Now that I’m back working, I find myself frequently immersed in brain-twisting projects. But even when I was still retired, I perseverated over trying to accomplish difficult tasks in limited time frames. When Jodi and I were selling the house we’d lived in for a decade and were buying the one we live in now, I spent several evenings hunched over the calculator, my calendar, and my check book, trying to make it all work out. When I would sigh loudly, she would ask me what she could do to help. Almost without thinking I would say, “Oh nothing. I’m just trying to figure this all out. It’s really stressful.”

The words would not even be out of my mouth before I would realize what I was doing and saying. This was OUR project. We needed to be working on it TOGETHER. Given my backstory, I want to control all potentially chaotic situations. In my past—long, long ago—I couldn’t trust the adults in the room to help me feel safer. Fortunately, Jodi knows me well enough to simply step in, take on part of the work, and help me feel better. And the best lesson always is that the truly important work being done is not packing boxes or paying for new carpet, but working with another person to make those things happen.

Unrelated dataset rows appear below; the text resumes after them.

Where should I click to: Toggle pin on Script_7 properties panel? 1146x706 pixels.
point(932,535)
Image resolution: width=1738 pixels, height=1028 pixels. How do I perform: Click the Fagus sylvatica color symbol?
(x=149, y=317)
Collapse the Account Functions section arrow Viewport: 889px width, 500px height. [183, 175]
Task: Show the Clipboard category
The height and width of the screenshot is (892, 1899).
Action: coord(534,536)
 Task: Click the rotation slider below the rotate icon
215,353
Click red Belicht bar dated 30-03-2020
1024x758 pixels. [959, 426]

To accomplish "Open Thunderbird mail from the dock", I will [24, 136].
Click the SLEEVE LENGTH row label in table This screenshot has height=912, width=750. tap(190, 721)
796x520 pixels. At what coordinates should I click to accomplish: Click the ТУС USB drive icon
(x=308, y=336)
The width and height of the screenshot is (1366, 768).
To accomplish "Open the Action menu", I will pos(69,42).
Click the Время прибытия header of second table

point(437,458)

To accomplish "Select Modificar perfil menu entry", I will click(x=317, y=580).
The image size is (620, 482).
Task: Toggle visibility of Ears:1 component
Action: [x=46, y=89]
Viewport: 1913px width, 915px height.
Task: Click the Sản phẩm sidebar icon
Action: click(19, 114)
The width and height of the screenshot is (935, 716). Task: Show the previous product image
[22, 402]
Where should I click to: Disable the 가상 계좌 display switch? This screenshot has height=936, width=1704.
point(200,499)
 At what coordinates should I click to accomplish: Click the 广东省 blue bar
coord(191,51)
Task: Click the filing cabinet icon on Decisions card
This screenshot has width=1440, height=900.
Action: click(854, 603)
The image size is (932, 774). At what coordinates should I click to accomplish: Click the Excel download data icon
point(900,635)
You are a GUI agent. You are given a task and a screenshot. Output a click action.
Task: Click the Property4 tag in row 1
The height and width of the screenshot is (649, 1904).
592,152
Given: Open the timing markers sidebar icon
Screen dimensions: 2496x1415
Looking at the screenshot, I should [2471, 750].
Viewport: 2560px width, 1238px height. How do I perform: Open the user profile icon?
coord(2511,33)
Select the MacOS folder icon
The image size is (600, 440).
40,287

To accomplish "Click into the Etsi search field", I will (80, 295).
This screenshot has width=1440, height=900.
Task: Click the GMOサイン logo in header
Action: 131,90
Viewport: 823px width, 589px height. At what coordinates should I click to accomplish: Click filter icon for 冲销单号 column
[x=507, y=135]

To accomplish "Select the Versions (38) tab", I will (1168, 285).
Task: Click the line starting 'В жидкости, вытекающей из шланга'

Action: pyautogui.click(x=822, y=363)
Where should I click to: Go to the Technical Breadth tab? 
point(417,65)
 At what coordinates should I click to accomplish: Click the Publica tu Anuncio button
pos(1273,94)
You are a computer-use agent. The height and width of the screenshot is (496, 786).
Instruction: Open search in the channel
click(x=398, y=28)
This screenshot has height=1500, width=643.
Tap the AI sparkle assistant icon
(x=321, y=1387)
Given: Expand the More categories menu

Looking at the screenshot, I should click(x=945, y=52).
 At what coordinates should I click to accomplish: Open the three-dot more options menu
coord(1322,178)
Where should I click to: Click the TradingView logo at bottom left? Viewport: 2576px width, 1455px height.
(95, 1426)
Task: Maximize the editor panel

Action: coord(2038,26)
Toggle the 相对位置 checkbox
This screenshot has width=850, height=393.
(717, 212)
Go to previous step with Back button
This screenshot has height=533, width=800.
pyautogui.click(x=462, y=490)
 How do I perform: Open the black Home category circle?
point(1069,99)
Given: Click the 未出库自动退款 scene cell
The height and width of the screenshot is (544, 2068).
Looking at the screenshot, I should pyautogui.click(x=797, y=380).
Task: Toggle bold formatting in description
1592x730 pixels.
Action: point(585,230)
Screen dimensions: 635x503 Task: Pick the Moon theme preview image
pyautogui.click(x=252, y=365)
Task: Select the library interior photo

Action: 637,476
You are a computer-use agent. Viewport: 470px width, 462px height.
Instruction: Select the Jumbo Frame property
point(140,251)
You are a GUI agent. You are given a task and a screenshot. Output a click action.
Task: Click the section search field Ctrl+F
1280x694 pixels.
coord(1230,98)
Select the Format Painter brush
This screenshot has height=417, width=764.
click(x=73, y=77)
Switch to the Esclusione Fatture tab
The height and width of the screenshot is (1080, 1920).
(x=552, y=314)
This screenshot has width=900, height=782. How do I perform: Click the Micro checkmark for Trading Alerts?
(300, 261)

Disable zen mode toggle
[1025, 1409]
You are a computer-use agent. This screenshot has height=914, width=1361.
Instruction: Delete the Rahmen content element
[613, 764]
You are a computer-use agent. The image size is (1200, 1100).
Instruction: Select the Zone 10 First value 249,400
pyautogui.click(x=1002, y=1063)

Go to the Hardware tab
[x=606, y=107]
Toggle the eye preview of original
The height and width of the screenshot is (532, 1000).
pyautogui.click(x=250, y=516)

What I’m discovering is that the only way to actually get it all done AND make it really work is to truly engage with other humans.

These days, when I’m out in the world working again, I have to remind myself that it’s really the relationships that bring everything to life. Wherever we do it, the world of work is filled with initiatives, policies, regulations, and new procedures that can consume us as we sit behind our desks and stare at computer screens. We fret about how to implement plans, meet deadlines, save money, and maintain our energy. But what I’m discovering is that the only way to actually get it all done AND make it really work is to truly engage with other humans.

Like most people, relationships are the most important part of my life. But I think I’ve had a tendency to keep them in a separate category from doing the things I need to do at work or as a person. My sense of worth has always seemed tied to “doing it myself.” Part of me has believed that I’m supposed to be able to accomplish my life tasks alone. The other part of me has harbored a certain kind of mistrust. I have halfway believed that I am the only one I can count on to do the job the way I want it done. That lives at the core of me—whether it’s folding laundry or completing some bureaucratic form.

I’m sure it’s easy to see the problems in this kind of logic, but I’ve held tightly to it for so long. I am only now realizing the power of working with other people on whatever I do. Not only do these relationships actually make it easier to do what needs to be done, but the result is about 10 times greater—even if the result is not what I imagined it would be. And this holds true whether I’m seeking an opinion about a personal decision or building a team of people to make a big change at work.

Recently, Jodi and I have been working hard together to figure out a few big life decisions. On some level, it's just easier to set my own goal and meet it, or not, but I'm not the only one here. So we slogged through it, put up walls, raised our voices and admitted being afraid. By the end of it, we both felt so much better and so much richer than if we’d remained as separate as we could.

It’s not easy to honestly and purely share our lives and our work with other people. It requires listening and compromising and sometimes giving up something we really wanted. Working together authentically asks us to hear some other ways to do things and some new takes on ideas we might hold very dear. This opportunity to go deeper and further with other people is something for which I’m eternally grateful. I’m so much better if I open my mind and my heart to those who live and work around me, and I’m so happy to be reminded of that regularly.